Unit Testing – How to Refactor a Large Method Without Breaking Anything

formal-methodslegacyrefactoringunit testing

I'm currently refactoring a part of a large codebase with no unit tests whatsoever. I tried to refactor code the brute way, i.e. by trying to guess what the code is doing and what changes wouldn't change it meaning, but without success: it randomly breaks features all around the codebase.

Note that refactoring includes moving legacy C# code to a more functional style (the legacy code doesn't use any of the features of .NET Framework 3 and later, including LINQ), adding generics where the code may benefit from them, etc.

I can't use formal methods, given how much would they cost.

On the other hand, I presume that at least "Any refactored legacy code shall come with unit tests" rule should be strictly followed, no matter how much would it cost. The problem is that when I refactor a tiny part of a 500 LOC private method, adding unit tests appears to be a difficult task.

What can help me in knowing which unit tests are relevant for a given piece of code? I'm guessing that static analysis of the code would somehow be helpful, but what are the tools and techniques I can use to:

  • Know exactly what unit tests should I create,

  • And/or know if the change I've done affected the original code in a way that it is executing differently from now?

Best Answer

I have had similar challenges. The Working with Legacy Code book is a great resource, but there's an assumption that you can shoe-horn in unit tests to support your work. Sometimes that's just not possible.

In my archeology work (my term for maintenance on legacy code like this), I follow a similar approach as to what you outlined.

  • Start with a solid understanding of what the routine is currently doing.
  • At the same time, identify what the routine was supposed to be doing. Many think this bullet and the previous are the same, but there is a subtle difference. Often times, if the routine was doing what it was supposed to be doing then you wouldn't be applying maintenance changes.
  • Run some samples through routine and make sure you hit the boundary cases, relevant error paths, along with the mainline path. My experience is that the collateral damage (feature breakage) comes from boundary conditions not being implemented in exactly the same way.
  • After those sample cases, identify what's being persisted that doesn't necessarily need to be persisted. Again, I have found that it's side-effects like this that lead to collateral damage elsewhere.

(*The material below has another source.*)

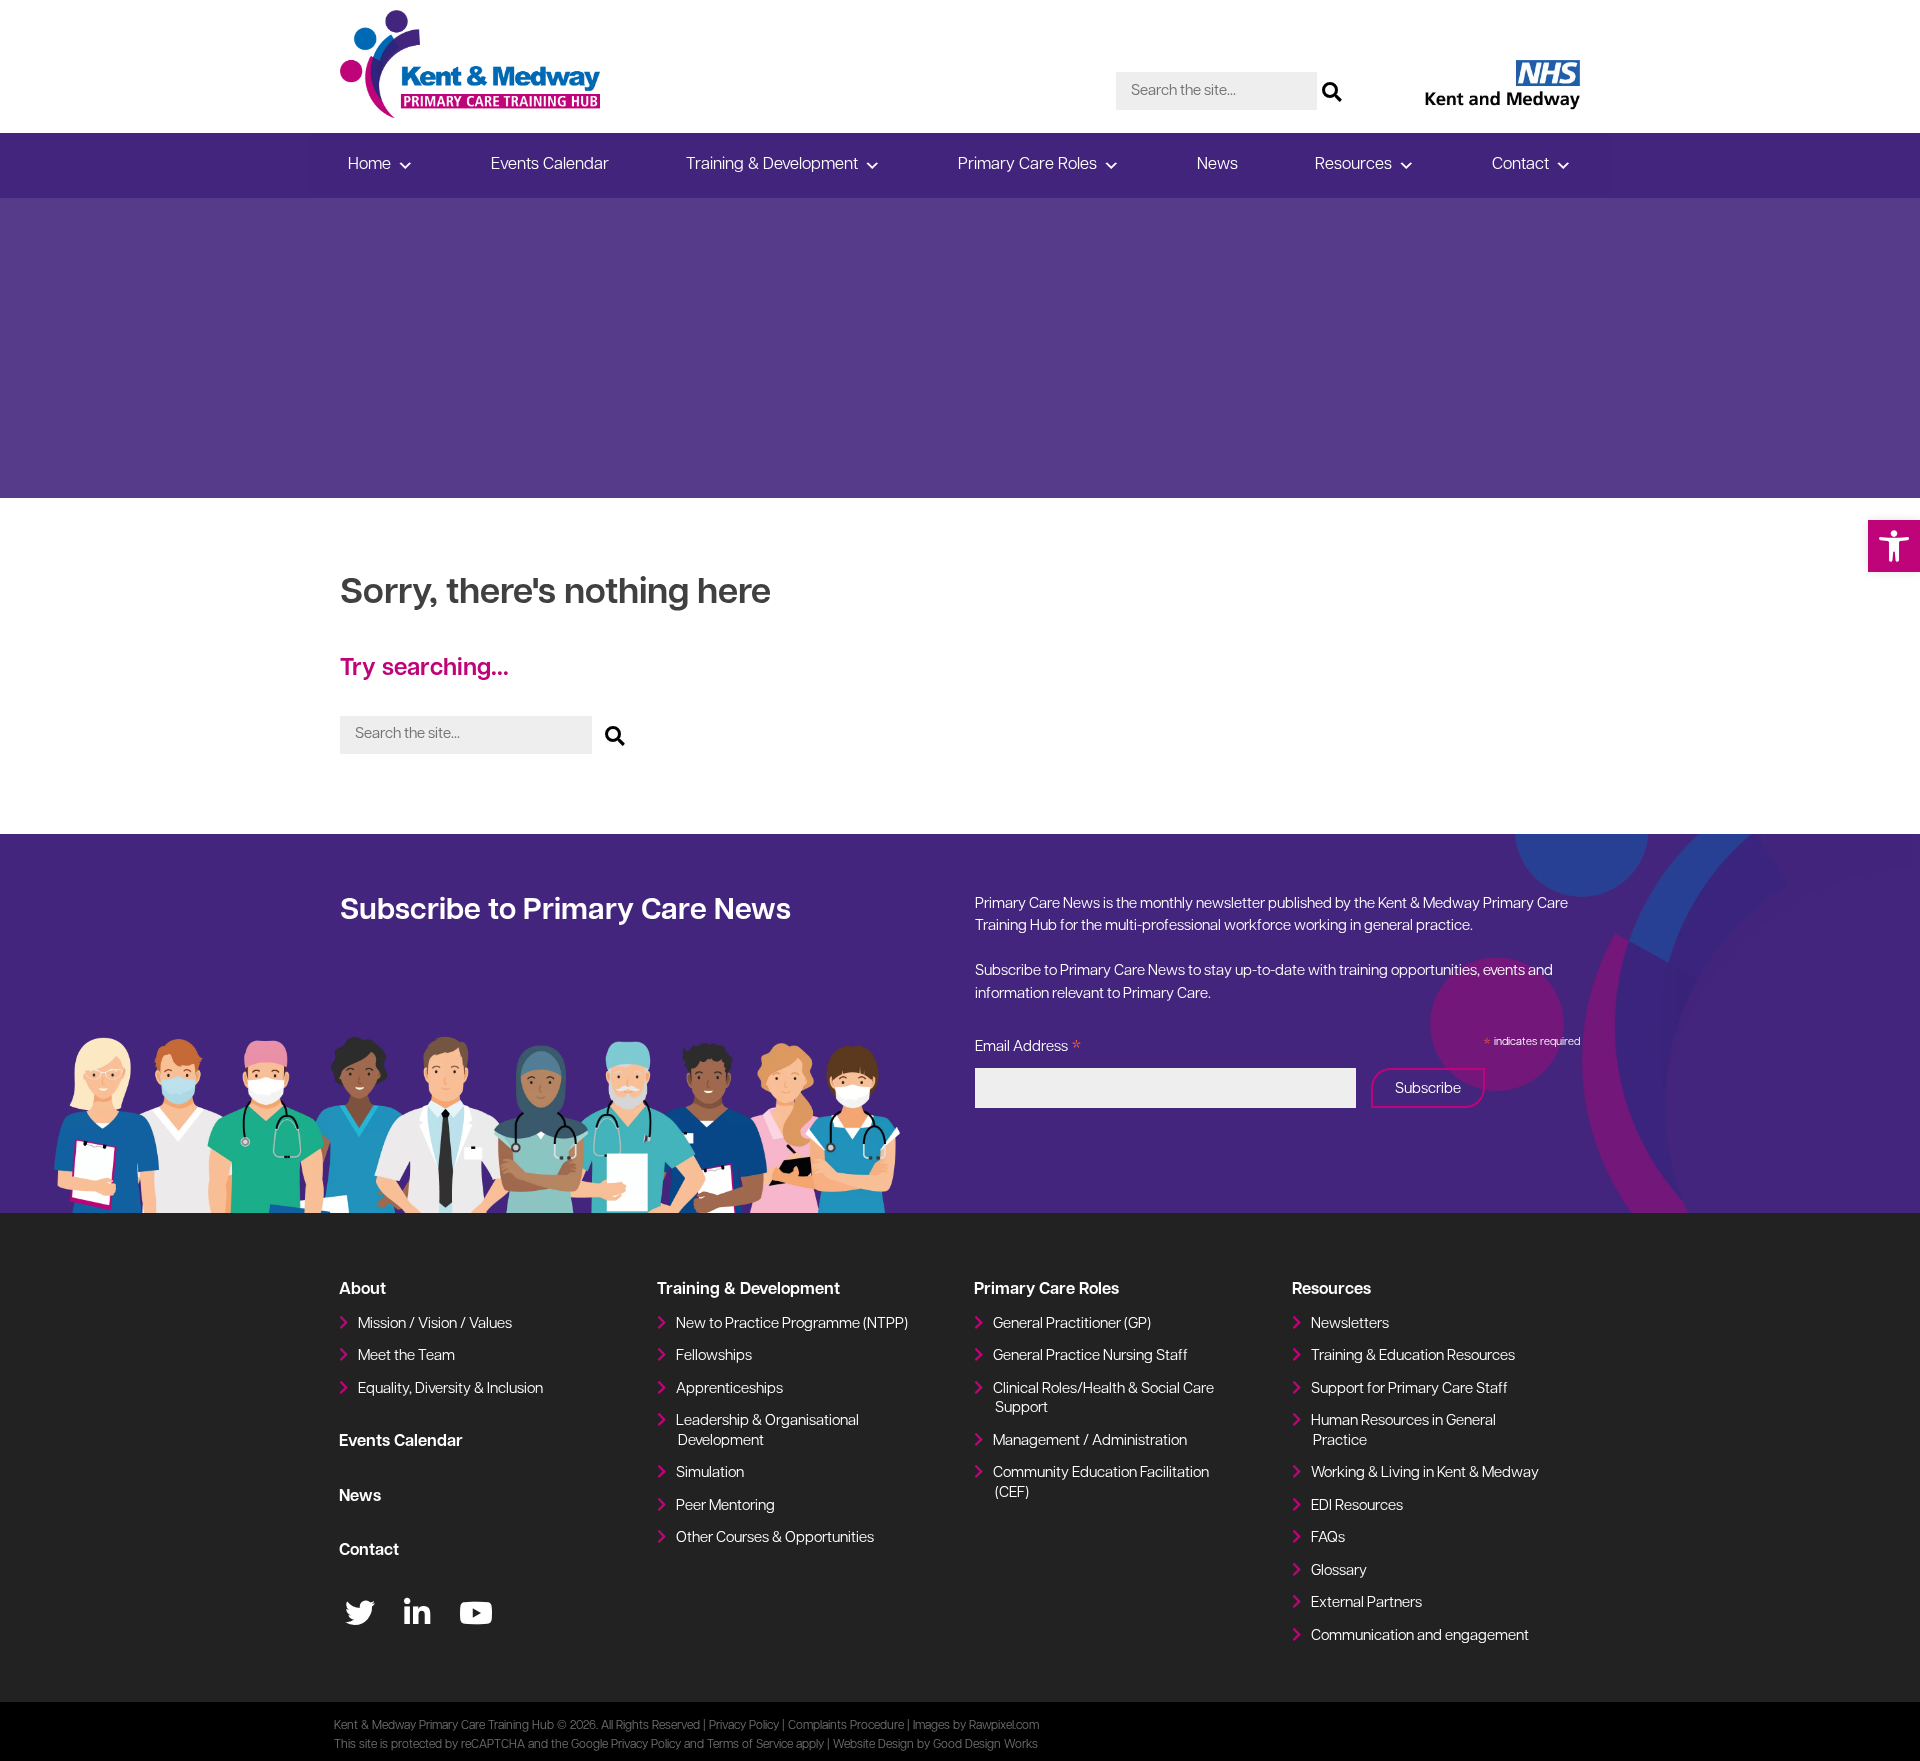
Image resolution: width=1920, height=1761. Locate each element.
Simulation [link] (710, 1473)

At this point, you should have a candidate list of what's been exposed and / or manipulated by that routine. Some of those manipulations are likely to be inadvertent. Now I use findstr and the IDE to understand what other areas might reference the items in the candidate list. I'll spend some time understanding how those references are working and what their nature is.

Finally, once I've deluded myself into thinking I understand the impacts of the original routine, I'll make my changes one-at-a-time and rerun the analysis steps I outlined above to verify that the change is working as I expect it to work. I specifically try to avoid changing multiple things at once as I have found this blows up on me when I try and verify the impact. Sometimes you can get away with multiple changes, but if I can follow a one-at-a-time route, that's my preference.

In short, my approach is similar to what you laid out. It's a lot of prep work; then make circumspect, individual changes; and then verify, verify, verify.